→ REQUIREMENT
Reproduce verbatim the line containing "The image size is (600, 450)." and every line that follows it through the end of the entries below, omitting all pictures.

[Stored records]

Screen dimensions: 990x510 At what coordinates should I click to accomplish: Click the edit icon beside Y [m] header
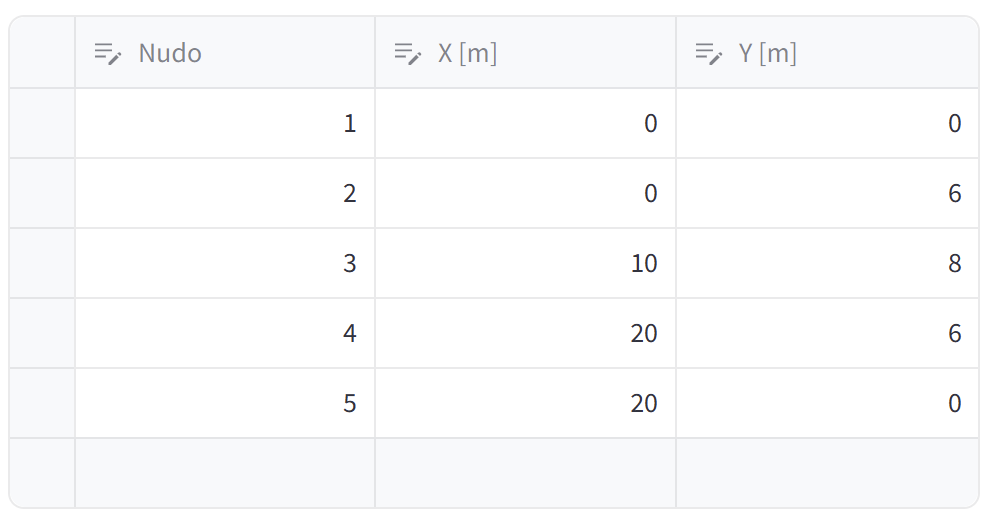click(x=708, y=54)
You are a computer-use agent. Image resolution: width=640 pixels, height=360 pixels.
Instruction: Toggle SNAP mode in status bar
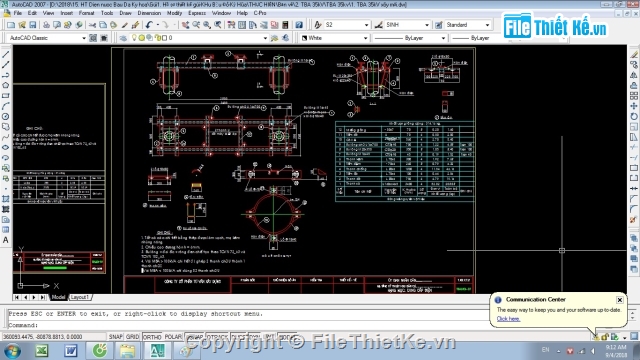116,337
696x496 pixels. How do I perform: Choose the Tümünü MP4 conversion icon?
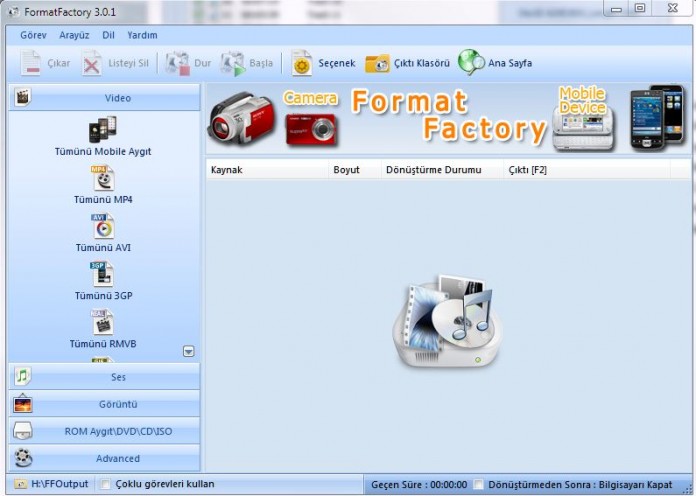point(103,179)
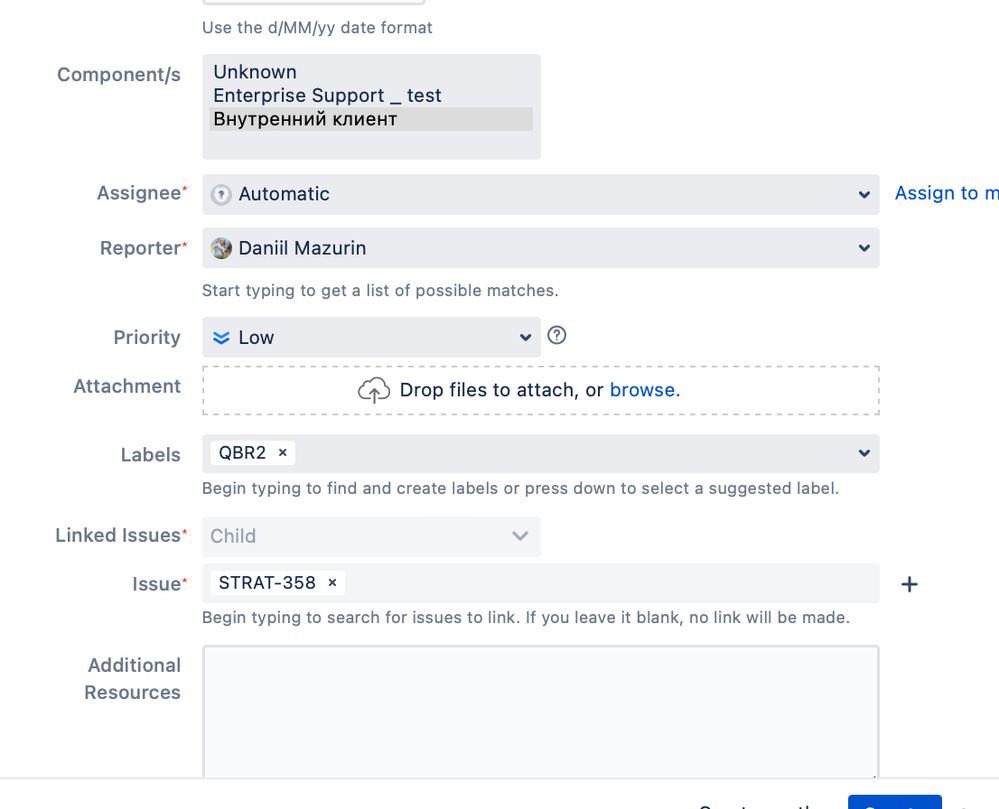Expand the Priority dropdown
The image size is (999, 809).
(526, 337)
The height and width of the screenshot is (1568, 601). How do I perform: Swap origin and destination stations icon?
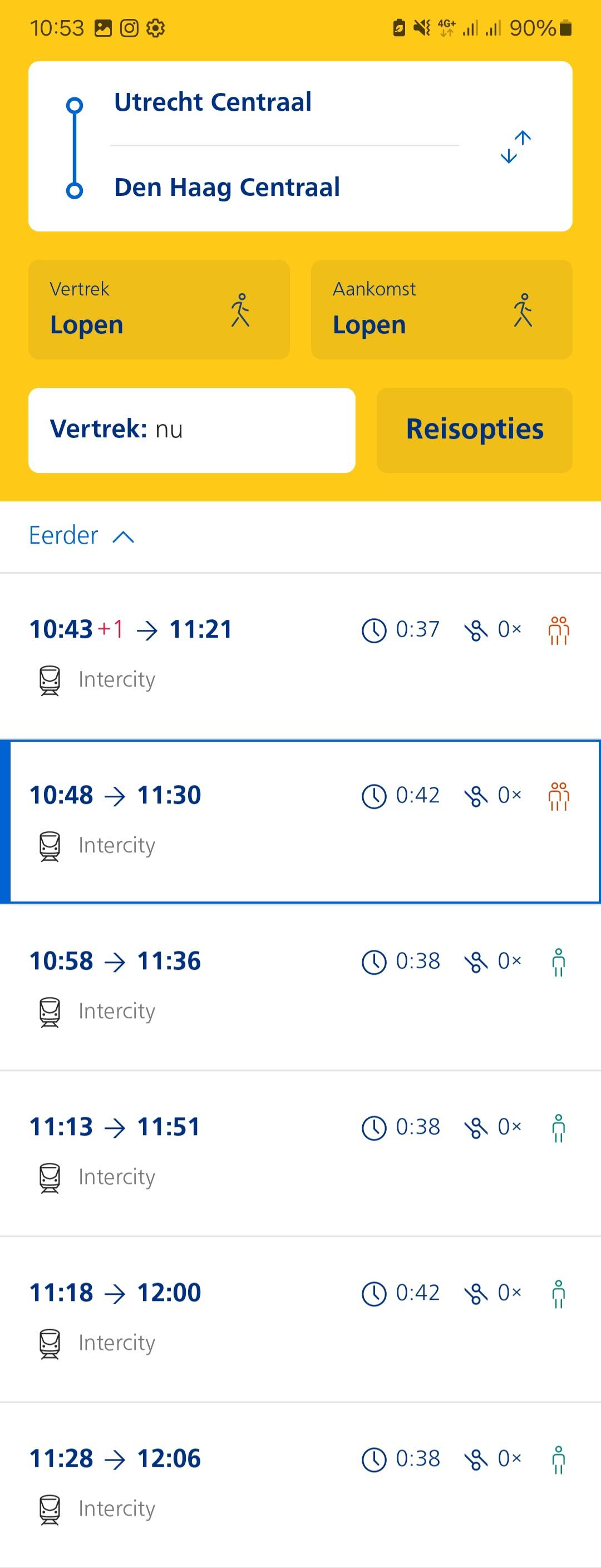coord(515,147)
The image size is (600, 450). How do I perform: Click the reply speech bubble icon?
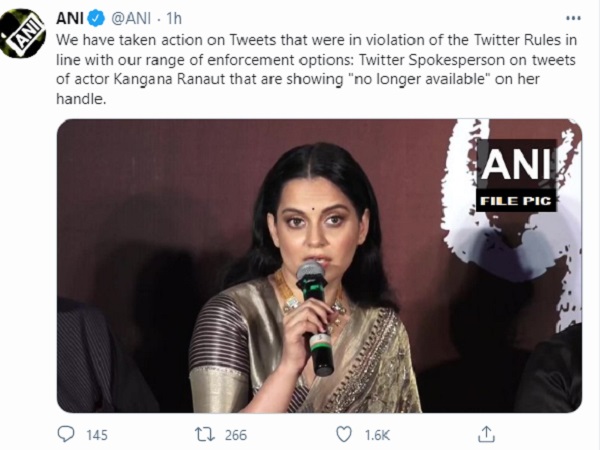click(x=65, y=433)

→ RESULT
The image size is (600, 450). How do I perform: Click the reply speech bubble icon?
click(x=65, y=433)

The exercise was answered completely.